[Stored items]
########################################
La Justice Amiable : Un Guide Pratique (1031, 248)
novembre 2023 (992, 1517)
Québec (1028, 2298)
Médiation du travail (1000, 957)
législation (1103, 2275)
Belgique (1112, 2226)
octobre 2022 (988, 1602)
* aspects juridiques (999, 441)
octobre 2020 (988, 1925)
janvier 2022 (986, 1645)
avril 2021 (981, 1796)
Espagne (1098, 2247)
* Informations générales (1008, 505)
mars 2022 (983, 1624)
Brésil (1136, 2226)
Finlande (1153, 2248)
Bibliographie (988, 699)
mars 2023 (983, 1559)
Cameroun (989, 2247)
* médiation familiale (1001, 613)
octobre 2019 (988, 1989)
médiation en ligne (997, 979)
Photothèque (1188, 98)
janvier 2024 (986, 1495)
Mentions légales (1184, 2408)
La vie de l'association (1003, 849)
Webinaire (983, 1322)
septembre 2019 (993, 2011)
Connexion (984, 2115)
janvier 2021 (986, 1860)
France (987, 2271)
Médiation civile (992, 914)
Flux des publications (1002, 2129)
########################################
• _Task_
Return every line of the preceding records in which the word "octobre" appears.

• _Output for this task_
octobre 2022 (988, 1602)
octobre 2020 (988, 1925)
octobre 2019 (988, 1989)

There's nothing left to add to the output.